▶ [Problem details] Please output, word for word, the section of the DroPE post below that starts at the words "These findings suggest" and ends after "Are Massive Values?".

Massive Activations in DroPE: Evidence for Attention Reorganization

David Africa

Summary

I do a quick experiment to investigate how DroPE (Dropping Positional Embeddings) models differ from standard RoPE models in their use of "massive values" (that is, concentrated large activations in Query and Key tensors) that prior work identifies as important for contextual understanding. I did this in my personal time, for fun.

Update: I added an additional experiment after the initial post, with more specific task evaluations.

Three main findings:

DroPE reduces massive value concentration significantly in Query tensors compared to RoPE.
RoPE relies way more on massive values than DroPE, and disrupting them breaks RoPE but only degrades DroPE.
When massive values are disrupted on LLaMa 2 7B with RoPE, this degrades contextual knowledge (94.3%) far more than parametric (24.5%). DroPE shows dramatically different behavior, contextual degradation is 73% lower (25% vs 94.3%), and parametric accuracy actually improves when disrupted.
1. Most strikingly, passkey retrieval (where you insert a passkey that the model has to retrieve in some large text) collapses completely under disruption in RoPE but is entirely unaffected in DroPE.

These findings suggest that, during recalibration, DroPE learns alternative attention mechanisms that don't depend on concentrated features.

Background

What Are Massive Values?

Massive values are unusually large activations in the Query (Q) and Key (K) tensors of transformer attention layers. They were identified by Jin et al. (2025) to have the pattern of:

Being concentrated in low-frequency RoPE dimensions
Being present in Q and K but notably absent in V
Being critical for contextual knowledge understanding tasks (passkey retrieval, sentiment analysis, mathematical reasoning) but not for parametric knowledge retrieval (factual recall)

▶ [Source excerpt]

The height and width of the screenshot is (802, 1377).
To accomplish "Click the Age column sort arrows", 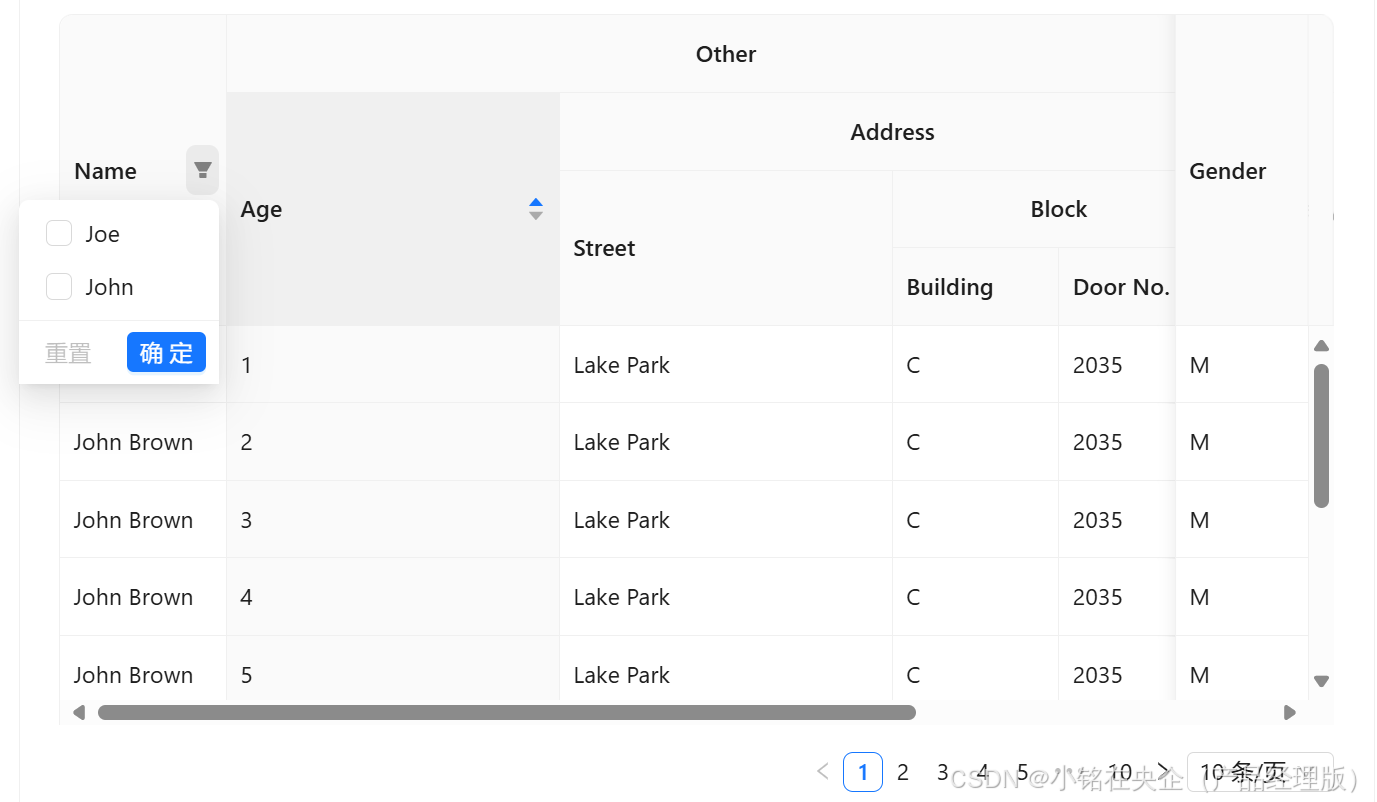I will 535,209.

▶ [Task output]
These findings suggest that, during recalibration, DroPE learns alternative attention mechanisms that don't depend on concentrated features.

Background

What Are Massive Values?